Although emergency planning is critical to protecting communities, little is known about human systems in disasters. A more thorough understanding of the population dynamics of disaster victims will help policy planners to optimize response efforts. The chaotic nature of emergencies makes simulations a valuable planning tool.

This work is part of an extensive case study of a major insult to the infrastructure and population of a large U.S. city. Constructing the simulation involves modeling the power, transportation, health, and communication infrastructure in addition to the population and behavior. Our agent-based model creates a population statistically indistinguishable from Census data, including demographics like income, occupation, and several other variables.
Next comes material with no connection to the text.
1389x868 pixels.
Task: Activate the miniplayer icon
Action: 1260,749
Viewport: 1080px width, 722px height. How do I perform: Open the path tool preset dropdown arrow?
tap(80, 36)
The behavior models describe behavior following a disaster with extensive casualties, widespread destruction, disruption of power and critical services, and ongoing threats to survivors.

From data on sociological studies of human responses following catastrophes, we used a Markov Decision Process framework to model behavior. We created a decision tree of survival goals, where each branch represents behavior options contingent on individual circumstances, such as location and health status, which the simulation updates dynamically. The time horizon for the study is two weeks following the event. Behaviors include evacuating, reconstituting family units, seeking healthcare, and taking shelter. The probabilities of certain behaviors changes over time, so that actions like calling 911 become less likely hours after the event.

This effort allows the study of cellular communication loads, health systems, and traffic burdens post-disaster, and serves as a platform to test interventions. Current emergency plans do not consider behavior, which creates unrealistic assessments of how events unfold. Modeling socially coupled systems not only changes the answers, but the questions we ask. For example, we show that restoring communication systems alters traffic loads. Simulation will enable communities to optimize mitigation and relief efforts.